◆ PROBLEM STATEMENT
Repeat the entries that appear below, exactly as they are given.

Collected data entries:
□ □ □ □
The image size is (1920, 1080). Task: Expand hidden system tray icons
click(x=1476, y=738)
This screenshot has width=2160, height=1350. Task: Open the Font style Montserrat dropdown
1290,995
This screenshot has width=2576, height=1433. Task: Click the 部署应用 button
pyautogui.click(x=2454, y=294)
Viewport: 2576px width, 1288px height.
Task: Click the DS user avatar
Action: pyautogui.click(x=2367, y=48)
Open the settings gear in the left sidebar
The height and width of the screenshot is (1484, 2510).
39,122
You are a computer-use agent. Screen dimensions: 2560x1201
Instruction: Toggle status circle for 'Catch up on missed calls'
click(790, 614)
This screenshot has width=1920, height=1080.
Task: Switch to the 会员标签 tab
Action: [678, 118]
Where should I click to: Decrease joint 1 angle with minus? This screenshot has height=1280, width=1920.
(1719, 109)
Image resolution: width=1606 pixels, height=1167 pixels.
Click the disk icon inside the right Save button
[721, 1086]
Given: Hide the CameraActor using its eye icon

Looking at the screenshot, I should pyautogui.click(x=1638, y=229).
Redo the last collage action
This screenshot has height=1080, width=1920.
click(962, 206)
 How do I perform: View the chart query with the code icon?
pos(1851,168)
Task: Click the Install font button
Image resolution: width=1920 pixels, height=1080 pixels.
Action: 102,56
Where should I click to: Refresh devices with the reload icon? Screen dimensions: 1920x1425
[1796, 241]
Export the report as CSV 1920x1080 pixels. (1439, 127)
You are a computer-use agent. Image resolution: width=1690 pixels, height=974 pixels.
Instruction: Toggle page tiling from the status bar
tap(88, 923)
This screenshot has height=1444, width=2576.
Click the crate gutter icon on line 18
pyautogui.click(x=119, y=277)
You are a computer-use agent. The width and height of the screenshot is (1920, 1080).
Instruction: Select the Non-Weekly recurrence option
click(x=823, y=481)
□ □ □ □
◆ EXPECTED ANSWER
The image size is (1920, 1080). Task: Expand hidden system tray icons
click(x=1476, y=738)
This screenshot has width=2160, height=1350. Task: Open the Font style Montserrat dropdown
1290,995
This screenshot has width=2576, height=1433. Task: Click the 部署应用 button
pyautogui.click(x=2454, y=294)
Viewport: 2576px width, 1288px height.
Task: Click the DS user avatar
Action: pyautogui.click(x=2367, y=48)
Open the settings gear in the left sidebar
The height and width of the screenshot is (1484, 2510).
39,122
You are a computer-use agent. Screen dimensions: 2560x1201
Instruction: Toggle status circle for 'Catch up on missed calls'
click(790, 614)
This screenshot has width=1920, height=1080.
Task: Switch to the 会员标签 tab
Action: [678, 118]
Where should I click to: Decrease joint 1 angle with minus? This screenshot has height=1280, width=1920.
(1719, 109)
Image resolution: width=1606 pixels, height=1167 pixels.
Click the disk icon inside the right Save button
[721, 1086]
Given: Hide the CameraActor using its eye icon

Looking at the screenshot, I should pyautogui.click(x=1638, y=229).
Redo the last collage action
This screenshot has height=1080, width=1920.
click(962, 206)
 How do I perform: View the chart query with the code icon?
pos(1851,168)
Task: Click the Install font button
Image resolution: width=1920 pixels, height=1080 pixels.
Action: 102,56
Where should I click to: Refresh devices with the reload icon? Screen dimensions: 1920x1425
[1796, 241]
Export the report as CSV 1920x1080 pixels. (1439, 127)
You are a computer-use agent. Image resolution: width=1690 pixels, height=974 pixels.
Instruction: Toggle page tiling from the status bar
tap(88, 923)
This screenshot has height=1444, width=2576.
Click the crate gutter icon on line 18
pyautogui.click(x=119, y=277)
You are a computer-use agent. The width and height of the screenshot is (1920, 1080).
Instruction: Select the Non-Weekly recurrence option
click(x=823, y=481)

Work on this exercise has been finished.